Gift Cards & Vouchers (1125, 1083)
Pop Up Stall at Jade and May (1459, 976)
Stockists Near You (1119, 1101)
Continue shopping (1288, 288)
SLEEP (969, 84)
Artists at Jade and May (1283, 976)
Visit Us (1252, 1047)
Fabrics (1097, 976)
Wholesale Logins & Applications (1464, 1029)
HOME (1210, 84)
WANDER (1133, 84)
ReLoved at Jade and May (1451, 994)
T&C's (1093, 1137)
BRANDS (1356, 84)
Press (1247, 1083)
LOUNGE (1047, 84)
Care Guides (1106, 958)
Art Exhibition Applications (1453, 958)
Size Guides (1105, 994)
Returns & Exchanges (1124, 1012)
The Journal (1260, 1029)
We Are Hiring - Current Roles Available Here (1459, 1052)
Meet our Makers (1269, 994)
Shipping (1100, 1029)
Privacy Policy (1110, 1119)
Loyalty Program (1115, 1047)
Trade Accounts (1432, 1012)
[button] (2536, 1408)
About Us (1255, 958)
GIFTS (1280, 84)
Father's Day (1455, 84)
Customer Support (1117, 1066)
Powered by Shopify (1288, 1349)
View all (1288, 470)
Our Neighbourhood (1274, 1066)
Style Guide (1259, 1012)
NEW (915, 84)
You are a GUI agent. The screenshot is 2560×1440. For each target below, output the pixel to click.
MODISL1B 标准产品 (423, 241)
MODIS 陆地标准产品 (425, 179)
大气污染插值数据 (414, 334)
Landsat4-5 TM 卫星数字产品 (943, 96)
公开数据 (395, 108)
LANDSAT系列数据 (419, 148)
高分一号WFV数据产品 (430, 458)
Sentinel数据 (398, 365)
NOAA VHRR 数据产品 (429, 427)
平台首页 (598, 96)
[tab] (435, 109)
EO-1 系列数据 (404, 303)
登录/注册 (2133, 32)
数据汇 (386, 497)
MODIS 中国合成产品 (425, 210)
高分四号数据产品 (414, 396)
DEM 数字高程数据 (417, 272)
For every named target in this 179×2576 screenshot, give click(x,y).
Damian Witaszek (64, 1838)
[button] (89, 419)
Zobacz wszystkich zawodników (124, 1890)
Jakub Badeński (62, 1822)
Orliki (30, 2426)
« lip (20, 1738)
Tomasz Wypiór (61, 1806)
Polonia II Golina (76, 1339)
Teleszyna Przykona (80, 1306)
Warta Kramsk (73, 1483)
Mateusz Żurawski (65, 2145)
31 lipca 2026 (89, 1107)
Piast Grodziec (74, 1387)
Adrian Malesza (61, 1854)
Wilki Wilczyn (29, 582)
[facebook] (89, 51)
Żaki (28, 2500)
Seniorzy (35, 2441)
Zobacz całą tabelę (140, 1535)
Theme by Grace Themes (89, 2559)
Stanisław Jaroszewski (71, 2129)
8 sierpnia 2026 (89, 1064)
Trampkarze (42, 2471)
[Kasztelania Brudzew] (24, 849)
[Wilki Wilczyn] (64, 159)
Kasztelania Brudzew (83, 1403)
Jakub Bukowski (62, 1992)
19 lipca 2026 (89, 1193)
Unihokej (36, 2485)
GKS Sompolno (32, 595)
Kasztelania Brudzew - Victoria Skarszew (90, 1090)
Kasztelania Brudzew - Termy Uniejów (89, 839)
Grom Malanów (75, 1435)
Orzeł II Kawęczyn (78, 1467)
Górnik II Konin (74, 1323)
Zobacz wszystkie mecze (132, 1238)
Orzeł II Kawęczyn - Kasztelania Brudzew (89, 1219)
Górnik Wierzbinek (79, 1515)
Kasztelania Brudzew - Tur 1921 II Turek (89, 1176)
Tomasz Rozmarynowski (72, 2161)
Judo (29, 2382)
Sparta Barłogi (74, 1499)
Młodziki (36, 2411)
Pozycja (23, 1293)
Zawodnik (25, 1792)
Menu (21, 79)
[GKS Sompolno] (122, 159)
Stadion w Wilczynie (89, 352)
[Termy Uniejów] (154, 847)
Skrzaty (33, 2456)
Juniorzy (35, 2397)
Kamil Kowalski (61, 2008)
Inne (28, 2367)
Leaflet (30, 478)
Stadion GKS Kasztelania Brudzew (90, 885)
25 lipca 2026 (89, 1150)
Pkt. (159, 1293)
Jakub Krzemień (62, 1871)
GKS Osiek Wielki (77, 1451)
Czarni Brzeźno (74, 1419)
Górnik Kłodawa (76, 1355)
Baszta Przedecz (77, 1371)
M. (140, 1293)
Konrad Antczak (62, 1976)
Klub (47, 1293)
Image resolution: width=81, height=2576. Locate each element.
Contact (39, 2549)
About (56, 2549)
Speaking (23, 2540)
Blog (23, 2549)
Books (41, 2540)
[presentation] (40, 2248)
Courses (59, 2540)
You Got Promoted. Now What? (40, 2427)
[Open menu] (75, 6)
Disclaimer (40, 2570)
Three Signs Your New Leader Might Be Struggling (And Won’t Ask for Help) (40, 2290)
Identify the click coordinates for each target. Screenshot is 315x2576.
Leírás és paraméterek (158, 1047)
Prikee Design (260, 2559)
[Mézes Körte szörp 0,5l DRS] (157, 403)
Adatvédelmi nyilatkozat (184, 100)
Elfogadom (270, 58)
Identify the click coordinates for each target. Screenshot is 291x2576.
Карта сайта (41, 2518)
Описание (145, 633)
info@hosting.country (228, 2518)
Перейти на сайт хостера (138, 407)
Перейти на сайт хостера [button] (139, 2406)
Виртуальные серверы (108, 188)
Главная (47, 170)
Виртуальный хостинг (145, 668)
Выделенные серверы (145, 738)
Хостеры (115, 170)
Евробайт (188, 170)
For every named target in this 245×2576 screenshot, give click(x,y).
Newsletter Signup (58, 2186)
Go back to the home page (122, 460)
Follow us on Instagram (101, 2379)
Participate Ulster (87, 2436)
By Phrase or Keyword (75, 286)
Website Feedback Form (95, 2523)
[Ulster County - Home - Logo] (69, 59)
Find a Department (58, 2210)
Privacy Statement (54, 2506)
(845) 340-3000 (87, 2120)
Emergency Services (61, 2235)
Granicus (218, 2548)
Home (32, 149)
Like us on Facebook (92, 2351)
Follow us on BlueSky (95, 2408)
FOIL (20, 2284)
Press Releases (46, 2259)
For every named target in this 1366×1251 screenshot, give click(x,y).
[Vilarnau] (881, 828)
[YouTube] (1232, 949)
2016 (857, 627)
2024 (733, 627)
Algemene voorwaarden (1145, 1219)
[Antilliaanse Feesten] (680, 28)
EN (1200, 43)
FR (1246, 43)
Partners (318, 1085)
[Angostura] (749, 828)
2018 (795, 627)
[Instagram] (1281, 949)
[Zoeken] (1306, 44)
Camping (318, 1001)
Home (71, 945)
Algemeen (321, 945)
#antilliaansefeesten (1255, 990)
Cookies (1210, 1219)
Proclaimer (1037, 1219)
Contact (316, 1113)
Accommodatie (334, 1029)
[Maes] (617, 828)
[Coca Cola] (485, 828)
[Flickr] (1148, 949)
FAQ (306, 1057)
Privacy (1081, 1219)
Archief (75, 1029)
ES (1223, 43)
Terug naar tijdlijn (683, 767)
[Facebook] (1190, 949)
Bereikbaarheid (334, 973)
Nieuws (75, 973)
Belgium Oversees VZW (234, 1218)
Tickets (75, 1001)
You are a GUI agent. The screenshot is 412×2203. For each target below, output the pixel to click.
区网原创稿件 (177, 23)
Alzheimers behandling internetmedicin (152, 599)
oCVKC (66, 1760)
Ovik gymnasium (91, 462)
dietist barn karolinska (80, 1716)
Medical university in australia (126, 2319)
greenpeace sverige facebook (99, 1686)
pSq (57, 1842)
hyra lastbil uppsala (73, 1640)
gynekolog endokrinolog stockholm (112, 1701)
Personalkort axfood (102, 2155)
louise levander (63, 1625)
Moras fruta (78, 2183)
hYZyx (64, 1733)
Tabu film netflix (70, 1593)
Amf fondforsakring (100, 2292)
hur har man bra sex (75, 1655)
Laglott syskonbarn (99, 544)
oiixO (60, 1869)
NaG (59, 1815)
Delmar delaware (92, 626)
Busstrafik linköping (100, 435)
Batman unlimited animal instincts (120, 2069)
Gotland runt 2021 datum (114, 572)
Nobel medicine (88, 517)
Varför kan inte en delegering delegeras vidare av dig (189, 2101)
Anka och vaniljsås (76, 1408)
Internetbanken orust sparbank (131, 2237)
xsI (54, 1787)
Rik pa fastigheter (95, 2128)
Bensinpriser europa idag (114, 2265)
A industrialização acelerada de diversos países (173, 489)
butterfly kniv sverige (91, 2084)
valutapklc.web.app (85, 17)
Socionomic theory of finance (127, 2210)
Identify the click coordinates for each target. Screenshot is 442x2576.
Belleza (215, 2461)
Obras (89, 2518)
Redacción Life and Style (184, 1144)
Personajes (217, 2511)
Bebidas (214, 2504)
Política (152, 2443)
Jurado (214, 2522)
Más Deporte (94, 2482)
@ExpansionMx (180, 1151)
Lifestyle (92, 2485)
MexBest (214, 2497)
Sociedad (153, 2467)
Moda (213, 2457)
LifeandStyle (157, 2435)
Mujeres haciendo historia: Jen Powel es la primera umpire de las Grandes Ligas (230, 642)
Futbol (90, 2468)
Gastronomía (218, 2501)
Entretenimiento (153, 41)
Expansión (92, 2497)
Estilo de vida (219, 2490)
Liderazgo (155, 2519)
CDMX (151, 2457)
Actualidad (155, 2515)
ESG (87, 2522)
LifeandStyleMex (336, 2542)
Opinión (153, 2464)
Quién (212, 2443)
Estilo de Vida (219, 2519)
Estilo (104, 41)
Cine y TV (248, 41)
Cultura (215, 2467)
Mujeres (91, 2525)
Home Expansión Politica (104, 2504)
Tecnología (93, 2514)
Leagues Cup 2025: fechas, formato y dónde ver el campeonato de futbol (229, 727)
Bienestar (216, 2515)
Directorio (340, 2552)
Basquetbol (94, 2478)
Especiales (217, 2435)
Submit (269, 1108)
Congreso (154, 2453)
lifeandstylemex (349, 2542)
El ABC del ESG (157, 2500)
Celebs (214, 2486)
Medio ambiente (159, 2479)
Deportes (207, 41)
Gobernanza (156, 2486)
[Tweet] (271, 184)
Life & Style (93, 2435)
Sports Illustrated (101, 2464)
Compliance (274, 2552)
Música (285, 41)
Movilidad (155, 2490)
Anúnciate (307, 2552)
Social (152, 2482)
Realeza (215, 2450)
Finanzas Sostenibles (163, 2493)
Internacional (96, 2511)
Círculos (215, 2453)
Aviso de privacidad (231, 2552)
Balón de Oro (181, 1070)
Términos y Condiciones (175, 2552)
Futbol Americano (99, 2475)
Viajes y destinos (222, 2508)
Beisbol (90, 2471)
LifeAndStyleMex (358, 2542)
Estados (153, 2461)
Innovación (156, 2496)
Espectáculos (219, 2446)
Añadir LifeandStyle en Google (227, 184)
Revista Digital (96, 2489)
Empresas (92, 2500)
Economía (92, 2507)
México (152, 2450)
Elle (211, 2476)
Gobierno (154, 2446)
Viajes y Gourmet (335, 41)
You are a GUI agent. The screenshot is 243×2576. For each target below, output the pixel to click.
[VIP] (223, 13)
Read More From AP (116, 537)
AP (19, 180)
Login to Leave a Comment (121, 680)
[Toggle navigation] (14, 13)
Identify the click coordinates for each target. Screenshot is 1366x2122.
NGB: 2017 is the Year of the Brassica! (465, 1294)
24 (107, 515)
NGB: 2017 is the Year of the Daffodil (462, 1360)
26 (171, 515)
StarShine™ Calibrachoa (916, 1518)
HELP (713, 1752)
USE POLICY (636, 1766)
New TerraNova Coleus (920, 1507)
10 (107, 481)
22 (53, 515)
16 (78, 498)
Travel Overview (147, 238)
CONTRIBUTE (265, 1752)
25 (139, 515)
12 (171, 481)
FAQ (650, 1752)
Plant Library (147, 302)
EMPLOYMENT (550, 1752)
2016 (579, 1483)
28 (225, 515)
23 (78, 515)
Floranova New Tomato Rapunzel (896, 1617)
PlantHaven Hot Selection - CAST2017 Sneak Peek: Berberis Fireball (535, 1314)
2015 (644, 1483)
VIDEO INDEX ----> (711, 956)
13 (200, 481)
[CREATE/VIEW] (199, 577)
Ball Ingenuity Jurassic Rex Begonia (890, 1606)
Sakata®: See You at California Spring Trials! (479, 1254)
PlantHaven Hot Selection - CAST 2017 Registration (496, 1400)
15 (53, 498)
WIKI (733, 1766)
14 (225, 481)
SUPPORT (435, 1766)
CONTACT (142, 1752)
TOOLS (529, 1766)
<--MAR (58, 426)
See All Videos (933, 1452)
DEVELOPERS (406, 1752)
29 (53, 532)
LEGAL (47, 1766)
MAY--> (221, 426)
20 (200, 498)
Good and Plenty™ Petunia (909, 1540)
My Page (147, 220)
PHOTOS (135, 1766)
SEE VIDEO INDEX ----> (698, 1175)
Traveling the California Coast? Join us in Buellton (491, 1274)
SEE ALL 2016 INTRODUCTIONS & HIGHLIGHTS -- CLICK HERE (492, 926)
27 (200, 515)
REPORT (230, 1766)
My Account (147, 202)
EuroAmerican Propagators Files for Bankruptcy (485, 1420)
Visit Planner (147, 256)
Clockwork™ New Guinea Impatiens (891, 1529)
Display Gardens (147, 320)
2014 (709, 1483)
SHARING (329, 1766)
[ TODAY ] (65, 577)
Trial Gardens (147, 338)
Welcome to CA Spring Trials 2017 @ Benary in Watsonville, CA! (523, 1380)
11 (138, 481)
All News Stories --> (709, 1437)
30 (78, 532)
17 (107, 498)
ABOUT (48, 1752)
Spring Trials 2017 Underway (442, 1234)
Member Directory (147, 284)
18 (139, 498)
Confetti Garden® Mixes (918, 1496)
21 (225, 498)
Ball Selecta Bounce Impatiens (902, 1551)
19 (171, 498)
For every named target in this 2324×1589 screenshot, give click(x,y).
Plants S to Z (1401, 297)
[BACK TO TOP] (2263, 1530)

▬▬▬

Prompt: Output each line exactly, from the first line of the data down to the line that contains "Fabrics (1097, 976)", both included.

Response to the task:
Gift Cards & Vouchers (1125, 1083)
Pop Up Stall at Jade and May (1459, 976)
Stockists Near You (1119, 1101)
Continue shopping (1288, 288)
SLEEP (969, 84)
Artists at Jade and May (1283, 976)
Visit Us (1252, 1047)
Fabrics (1097, 976)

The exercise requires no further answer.